JOB: Rewrite the items below with every "coordinates" changed to "position" and everything else kept the same, leaving out the pictures.

SUPPLIED DATA:
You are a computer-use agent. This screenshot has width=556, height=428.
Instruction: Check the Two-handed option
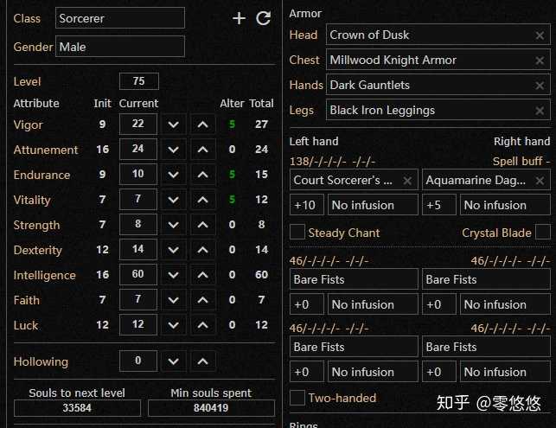click(297, 398)
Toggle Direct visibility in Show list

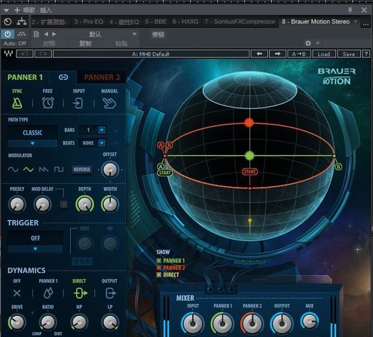coord(159,275)
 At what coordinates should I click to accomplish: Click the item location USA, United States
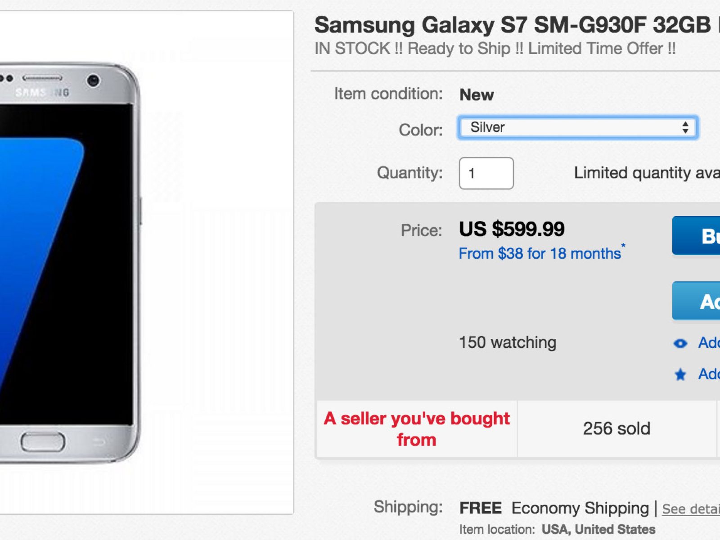tap(598, 529)
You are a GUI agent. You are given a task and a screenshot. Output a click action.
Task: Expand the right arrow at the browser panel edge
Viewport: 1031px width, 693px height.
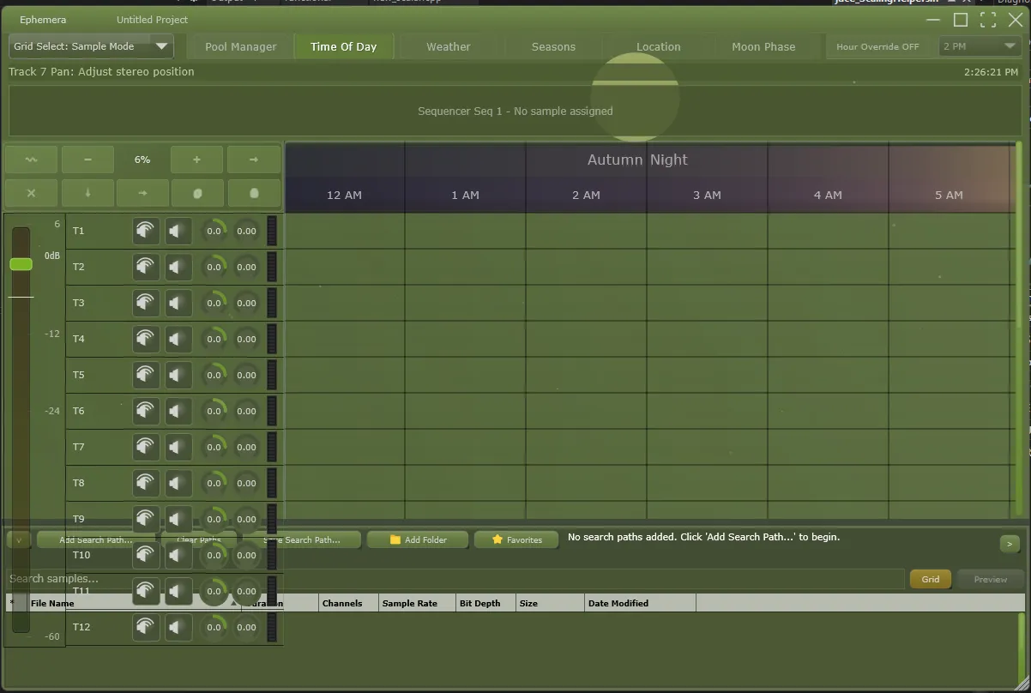(x=1009, y=544)
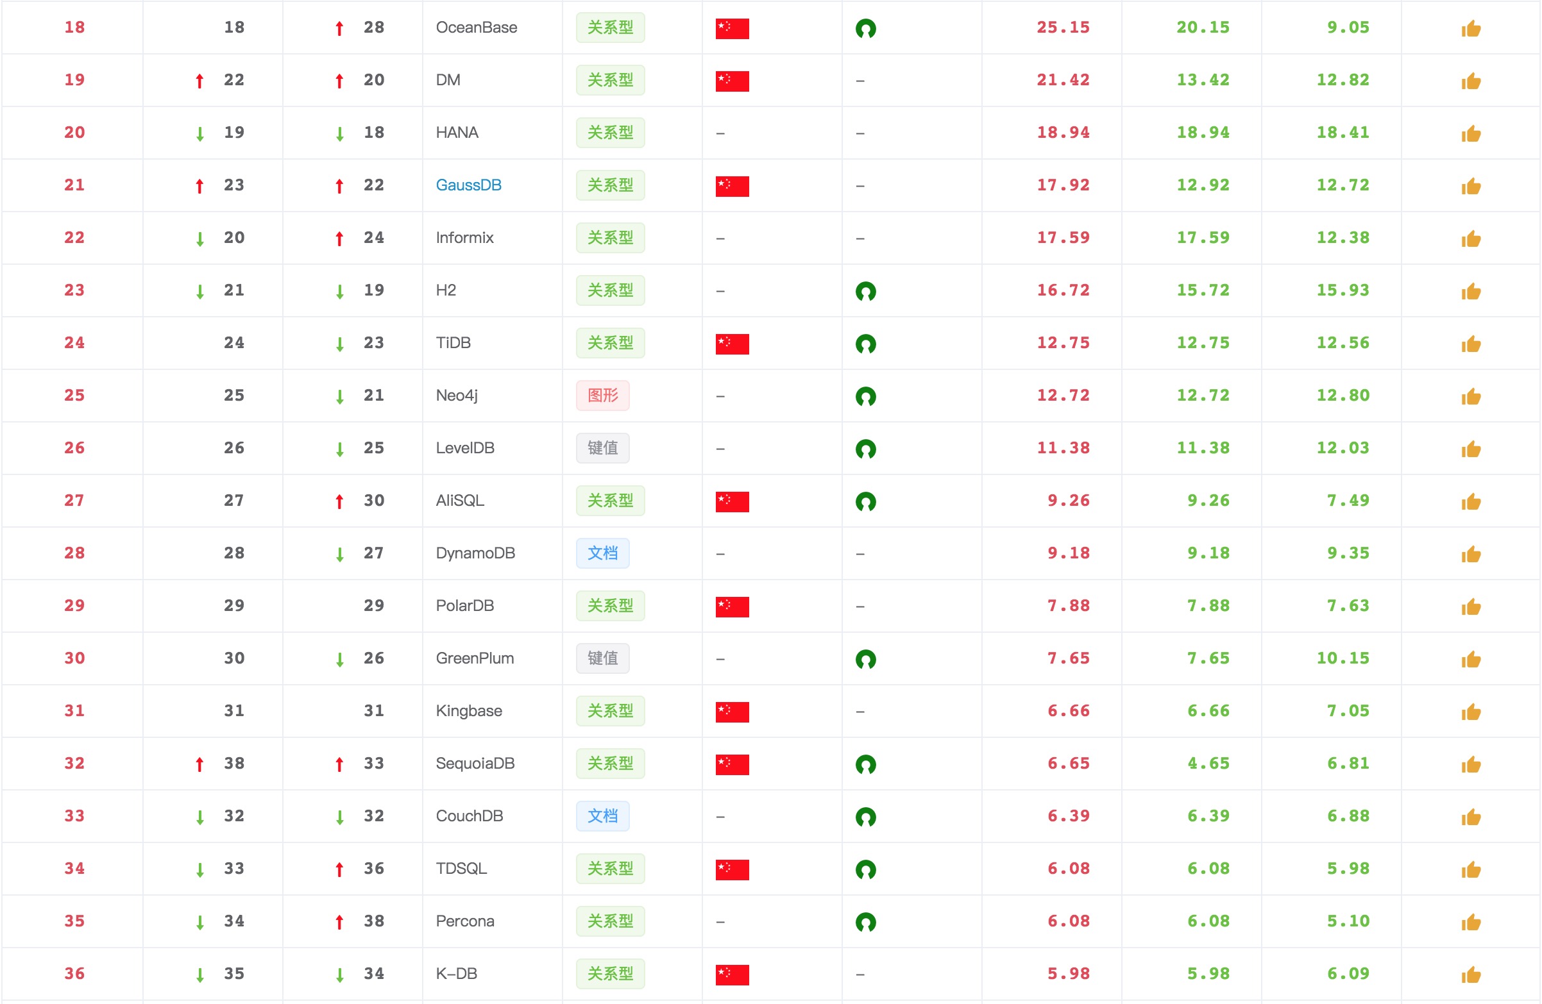This screenshot has width=1542, height=1004.
Task: Select the 键值 tag for LevelDB
Action: click(x=603, y=448)
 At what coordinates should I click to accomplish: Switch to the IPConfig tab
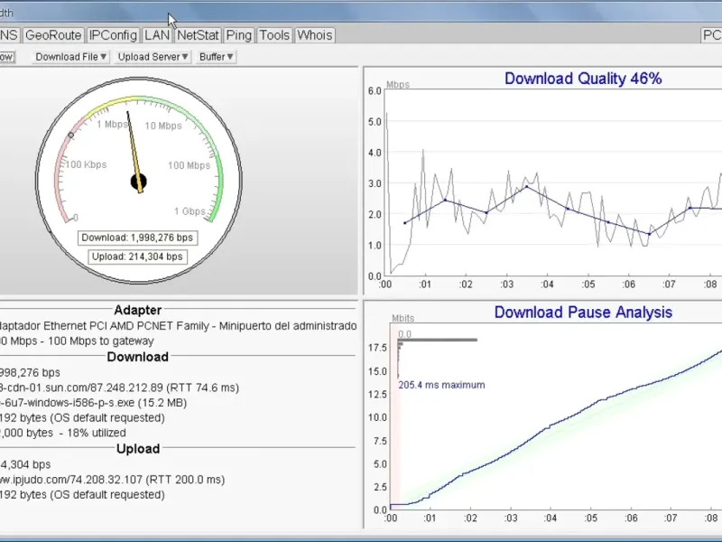tap(113, 35)
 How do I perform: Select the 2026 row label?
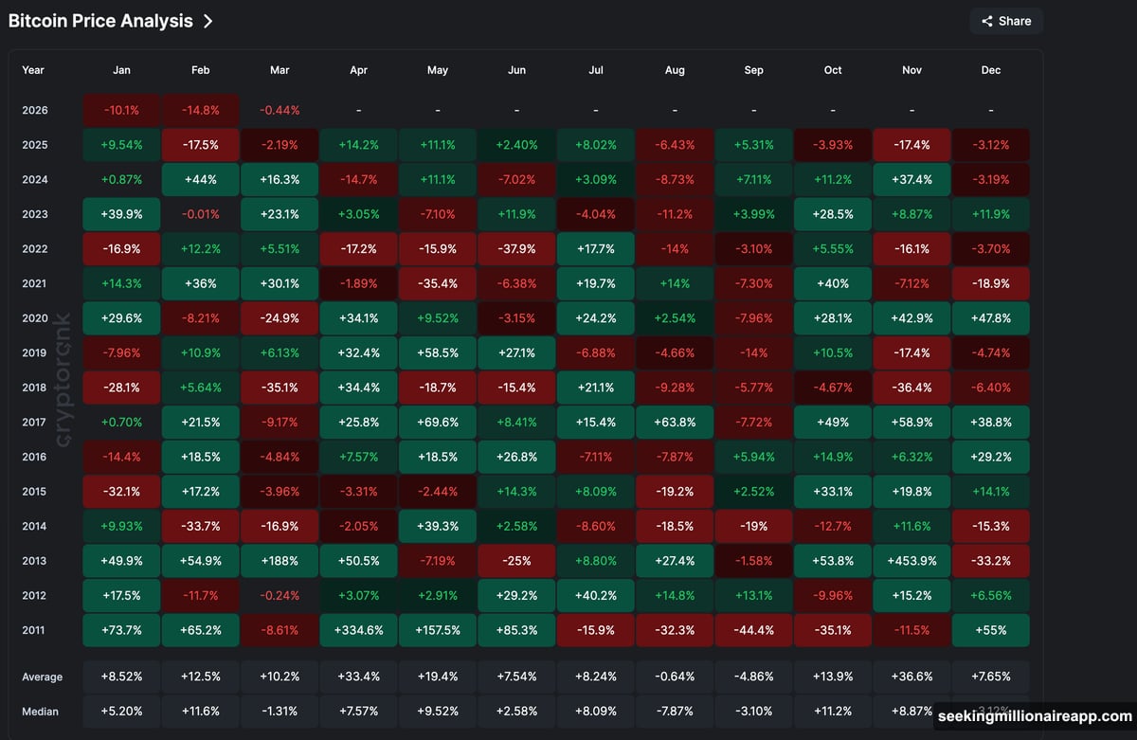point(34,110)
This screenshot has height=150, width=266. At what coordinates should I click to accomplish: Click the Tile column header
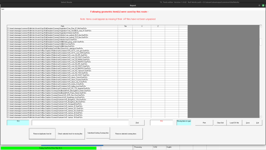pos(125,26)
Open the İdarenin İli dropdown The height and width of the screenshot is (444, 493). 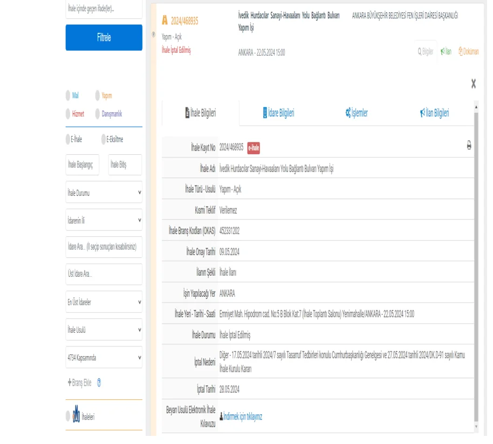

FINISHED EXERCISE:
You are a computer-use agent. This screenshot has width=556, height=428.
Instruction: Check the Two-handed option
click(297, 398)
Toggle Direct visibility in Show list

coord(159,275)
 At what position should I click to accomplish: Click the item location USA, United States
tap(598, 529)
You are a GUI agent. You are given a task and a screenshot. Output a click action.
Task: Expand the right arrow at the browser panel edge
Viewport: 1031px width, 693px height.
(x=1009, y=544)
This screenshot has width=1542, height=1004.
Task: Select the 键值 tag for LevelDB
Action: click(x=603, y=448)
 At what position should I click to accomplish: Switch to the IPConfig tab
tap(113, 35)
 How do I perform: Select the 2026 row label?
point(34,110)
This screenshot has height=150, width=266. At what position should I click to accomplish: Click the Tile column header
pos(125,26)
Open the İdarenin İli dropdown The height and width of the screenshot is (444, 493). 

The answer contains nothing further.